§ **EXERCISE DETAILS**
All lines with the word "will" must be pulled from the entries below.

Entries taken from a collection
##############################

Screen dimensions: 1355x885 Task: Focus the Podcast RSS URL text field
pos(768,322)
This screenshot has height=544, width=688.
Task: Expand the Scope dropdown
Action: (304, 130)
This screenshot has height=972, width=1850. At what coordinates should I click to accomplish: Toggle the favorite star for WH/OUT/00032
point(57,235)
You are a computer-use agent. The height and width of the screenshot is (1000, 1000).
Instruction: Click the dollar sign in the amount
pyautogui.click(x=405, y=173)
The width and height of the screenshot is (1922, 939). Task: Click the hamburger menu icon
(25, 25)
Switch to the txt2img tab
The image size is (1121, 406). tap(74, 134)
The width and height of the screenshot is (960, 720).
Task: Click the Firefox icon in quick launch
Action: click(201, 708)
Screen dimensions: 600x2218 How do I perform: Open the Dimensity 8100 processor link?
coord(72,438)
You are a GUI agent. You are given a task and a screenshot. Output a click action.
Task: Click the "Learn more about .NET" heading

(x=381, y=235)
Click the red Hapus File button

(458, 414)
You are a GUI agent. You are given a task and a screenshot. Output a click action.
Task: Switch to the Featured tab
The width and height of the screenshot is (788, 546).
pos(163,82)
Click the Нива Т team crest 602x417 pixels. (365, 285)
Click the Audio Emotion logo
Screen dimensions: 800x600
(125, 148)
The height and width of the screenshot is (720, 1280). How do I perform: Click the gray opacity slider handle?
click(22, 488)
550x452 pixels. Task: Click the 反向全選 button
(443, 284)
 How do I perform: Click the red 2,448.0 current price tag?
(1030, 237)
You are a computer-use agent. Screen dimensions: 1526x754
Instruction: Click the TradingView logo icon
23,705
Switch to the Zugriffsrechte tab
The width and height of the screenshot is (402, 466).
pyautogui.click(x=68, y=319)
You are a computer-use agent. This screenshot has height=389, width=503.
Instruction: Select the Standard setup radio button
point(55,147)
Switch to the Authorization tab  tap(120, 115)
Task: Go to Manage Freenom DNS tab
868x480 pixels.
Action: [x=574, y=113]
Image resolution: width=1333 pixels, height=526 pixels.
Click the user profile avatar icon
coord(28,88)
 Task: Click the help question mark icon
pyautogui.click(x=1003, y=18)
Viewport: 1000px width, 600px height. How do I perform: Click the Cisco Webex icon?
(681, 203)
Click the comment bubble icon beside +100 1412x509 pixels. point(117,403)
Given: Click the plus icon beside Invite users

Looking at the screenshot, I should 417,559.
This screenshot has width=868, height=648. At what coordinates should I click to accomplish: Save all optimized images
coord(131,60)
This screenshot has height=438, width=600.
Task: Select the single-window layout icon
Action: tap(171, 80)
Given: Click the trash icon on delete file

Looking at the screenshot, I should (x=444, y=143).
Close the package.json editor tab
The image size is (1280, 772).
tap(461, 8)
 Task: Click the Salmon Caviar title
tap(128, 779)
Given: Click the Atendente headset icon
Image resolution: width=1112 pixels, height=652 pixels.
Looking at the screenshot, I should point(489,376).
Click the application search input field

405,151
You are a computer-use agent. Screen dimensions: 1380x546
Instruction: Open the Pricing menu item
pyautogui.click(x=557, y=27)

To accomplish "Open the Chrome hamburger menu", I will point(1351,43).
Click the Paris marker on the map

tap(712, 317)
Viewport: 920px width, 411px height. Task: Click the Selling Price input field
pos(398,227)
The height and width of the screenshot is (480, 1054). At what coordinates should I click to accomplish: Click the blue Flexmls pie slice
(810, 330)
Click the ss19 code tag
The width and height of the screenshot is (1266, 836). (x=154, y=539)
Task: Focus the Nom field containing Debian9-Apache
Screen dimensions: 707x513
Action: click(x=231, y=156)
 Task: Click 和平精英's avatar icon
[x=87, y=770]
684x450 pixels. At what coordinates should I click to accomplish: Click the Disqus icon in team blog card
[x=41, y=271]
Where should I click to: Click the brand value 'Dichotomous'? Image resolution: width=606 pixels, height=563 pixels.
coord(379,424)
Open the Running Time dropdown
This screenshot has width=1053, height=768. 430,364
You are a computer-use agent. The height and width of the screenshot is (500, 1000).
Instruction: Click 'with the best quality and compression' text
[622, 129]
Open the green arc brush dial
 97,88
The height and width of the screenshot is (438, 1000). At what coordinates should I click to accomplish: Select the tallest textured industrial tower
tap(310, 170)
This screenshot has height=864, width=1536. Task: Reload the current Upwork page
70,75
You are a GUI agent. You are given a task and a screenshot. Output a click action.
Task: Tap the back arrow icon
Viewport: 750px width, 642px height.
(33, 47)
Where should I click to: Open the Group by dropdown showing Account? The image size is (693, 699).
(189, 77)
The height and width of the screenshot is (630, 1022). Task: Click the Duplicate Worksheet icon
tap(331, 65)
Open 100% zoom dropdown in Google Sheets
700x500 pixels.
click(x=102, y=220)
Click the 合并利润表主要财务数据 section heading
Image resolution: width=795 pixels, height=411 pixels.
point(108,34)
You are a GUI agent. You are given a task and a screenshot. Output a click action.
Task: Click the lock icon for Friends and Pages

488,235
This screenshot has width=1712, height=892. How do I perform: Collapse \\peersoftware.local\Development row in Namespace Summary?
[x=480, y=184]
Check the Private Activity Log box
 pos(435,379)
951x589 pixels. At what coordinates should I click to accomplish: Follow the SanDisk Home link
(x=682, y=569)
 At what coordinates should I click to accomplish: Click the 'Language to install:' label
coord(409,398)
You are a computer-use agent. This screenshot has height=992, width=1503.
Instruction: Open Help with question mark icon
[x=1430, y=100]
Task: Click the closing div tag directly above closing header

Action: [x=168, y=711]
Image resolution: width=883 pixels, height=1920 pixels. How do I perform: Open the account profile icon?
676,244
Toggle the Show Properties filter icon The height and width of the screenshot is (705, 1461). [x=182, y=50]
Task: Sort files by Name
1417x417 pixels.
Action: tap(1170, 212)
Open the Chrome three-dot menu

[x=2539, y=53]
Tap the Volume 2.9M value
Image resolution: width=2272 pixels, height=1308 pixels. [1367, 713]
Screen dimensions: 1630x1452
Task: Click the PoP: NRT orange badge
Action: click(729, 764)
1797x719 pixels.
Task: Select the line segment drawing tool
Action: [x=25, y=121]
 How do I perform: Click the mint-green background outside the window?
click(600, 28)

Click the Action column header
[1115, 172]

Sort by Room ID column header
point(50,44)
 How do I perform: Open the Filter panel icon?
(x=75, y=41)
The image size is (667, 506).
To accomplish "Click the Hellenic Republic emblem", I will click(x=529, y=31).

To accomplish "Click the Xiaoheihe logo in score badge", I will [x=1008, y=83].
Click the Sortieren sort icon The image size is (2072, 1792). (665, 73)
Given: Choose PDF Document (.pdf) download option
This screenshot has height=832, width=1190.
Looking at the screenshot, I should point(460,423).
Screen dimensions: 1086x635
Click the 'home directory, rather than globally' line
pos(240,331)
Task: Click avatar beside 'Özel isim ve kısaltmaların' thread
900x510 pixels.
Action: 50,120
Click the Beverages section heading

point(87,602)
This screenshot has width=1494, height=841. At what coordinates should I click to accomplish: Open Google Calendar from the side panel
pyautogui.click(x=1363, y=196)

##############################

§ **FINISHED EXERCISE**
To accomplish "Open the Chrome hamburger menu", I will point(1351,43).
To accomplish "Click the Hellenic Republic emblem", I will click(x=529, y=31).
To accomplish "Click the Xiaoheihe logo in score badge", I will [x=1008, y=83].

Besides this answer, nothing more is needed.